— Так вам понравилось, правда?
Андрей Белый встал со стула и заходил по комнате. Мальчишеская легкость походки, гармония жестов, — он рассекал воздух, сопровождая каждое слово новым крылатым движением, — были удивительны. Мягкое лицо с резкими ораторскими морщинами, шедшими от русского, чуть мясистого носа к углам рта, лоб, окруженный пухом белых сияющих волос, могло показаться старым — ему в то время было всего сорок два года, — но, как только оп вставал и начинал ходить по комнате, ощущение возраста исчезало.
Я рад, что вам понравилось. Мне всегда было досадно, что между мною и Леонидом Николаевичем существовали недоразумения, недоговоренность, недопонятость, — не знаю, как назвать, — нечто мешавшее нам приблизиться друг к другу.
Андрей Белый вдруг остановился, и его зоркие глаза начали осматривать меня с такой напряженностью, что мне стало неловко.
— Вы похожи на отца. Нет, не очень, но похожи. Меньше всего фигурой — Леонид Николаевич был ниже ростом, плотнее. Он был необыкновенно красив, гораздо красивее…
Борис Николаевич осекся, подумав, что я могу обидеться, и чудесная извиняющаяся улыбка появилась у него на губах.
— У вашего отца была необыкновенная голова, до тревожные глаза. Он был художник, артист: он великолепно играл. Мы все играем — и Блок, и Горький, и я. Но мы играем себя. Андреев играл других, он создавал образы людей, ему привидевшихся. И этими образами определял самого себя. «Он был Дон Кихотом в прекраснейшем смысле», — Андрей Белый повторил фразу из своих воспоминаний, фразу, которая меня поразила, о донкихотстве Леонида Андреева никогда никто не писал, а мысль была верной и, может быть, даже ключевой: вне ее трудно понять сущность моего отца — не только человека, но и писателя.
В разговор вмешалась Наденька Ланге, уже давно не находившая себе места, и ее визгливый голос нарушил магию взволнованной речи Андрея Белого. Меня поразило, как Борис Николаевич не заметил этого, — Наденька для него не существовала. Он оставался внутри себя. Даже сияние глаз стало как бы всасываться, схваченное световыми воронками, уводящими в глубину.
Прощаясь, Андрей Белый сказал мне:
— Принесите ваши стихи. Я теперь редактирую литературный отдел в газете «Дни». И хотя газета для стихов место неподходящее, все же принесите.
Я был еще очень неуверен в себе, хотя последнее время стал писать с большим увлечением. Был и другой вопрос, который я никак не мог решить: под каким именем начать печататься? Мне казалось, что, подписываясь фамилией «Андреев», я прикрываюсь именем отца, искусственно вызываю к себе интерес читателя, меня не знающего. Прошло несколько недель, прежде чем я решился снова переступить порог многоугольной комнаты Андрея Белого.

ДАННЫЕ ДЛЯ АНАЛИЗА:
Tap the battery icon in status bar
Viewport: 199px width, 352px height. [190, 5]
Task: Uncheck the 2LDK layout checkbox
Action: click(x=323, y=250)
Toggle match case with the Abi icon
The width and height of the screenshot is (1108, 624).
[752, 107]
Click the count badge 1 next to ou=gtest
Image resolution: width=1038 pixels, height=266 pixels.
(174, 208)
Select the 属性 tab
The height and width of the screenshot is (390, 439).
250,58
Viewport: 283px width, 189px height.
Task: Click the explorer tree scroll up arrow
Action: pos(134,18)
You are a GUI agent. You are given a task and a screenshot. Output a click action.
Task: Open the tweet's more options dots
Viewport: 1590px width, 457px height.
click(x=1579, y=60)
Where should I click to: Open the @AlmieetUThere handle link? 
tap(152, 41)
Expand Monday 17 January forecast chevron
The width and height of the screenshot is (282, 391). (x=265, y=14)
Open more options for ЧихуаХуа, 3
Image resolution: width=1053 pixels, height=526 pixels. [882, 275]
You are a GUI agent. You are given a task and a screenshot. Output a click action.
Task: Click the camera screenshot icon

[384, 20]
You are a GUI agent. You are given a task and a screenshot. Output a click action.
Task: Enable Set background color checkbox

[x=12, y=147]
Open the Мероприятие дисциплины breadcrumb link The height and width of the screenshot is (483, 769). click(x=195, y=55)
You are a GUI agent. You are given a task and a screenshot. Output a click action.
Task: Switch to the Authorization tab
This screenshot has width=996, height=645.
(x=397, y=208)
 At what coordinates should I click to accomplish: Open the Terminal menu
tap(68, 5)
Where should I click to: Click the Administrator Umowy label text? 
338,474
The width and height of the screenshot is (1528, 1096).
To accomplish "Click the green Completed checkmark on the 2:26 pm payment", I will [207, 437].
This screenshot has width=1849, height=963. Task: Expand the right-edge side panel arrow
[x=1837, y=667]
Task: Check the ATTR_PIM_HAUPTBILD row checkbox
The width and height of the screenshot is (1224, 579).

ЗАДАНИЕ:
Перескажите короче абзац исходного текста, который начинается словами «Я был еще очень неуверен в себе». Главные факты должны сохраниться.

РЕЗУЛЬТАТ:
Я еще не был уверен в себе, хотя в последнее время писал с большим увлечением. Не мог я решить и другой вопрос: под каким именем начать печататься. Подпись «Андреев» казалась мне способом прикрыться именем отца и искусственно привлечь незнакомых читателей. Только через несколько недель я решился снова прийти в многоугольную комнату Андрея Белого.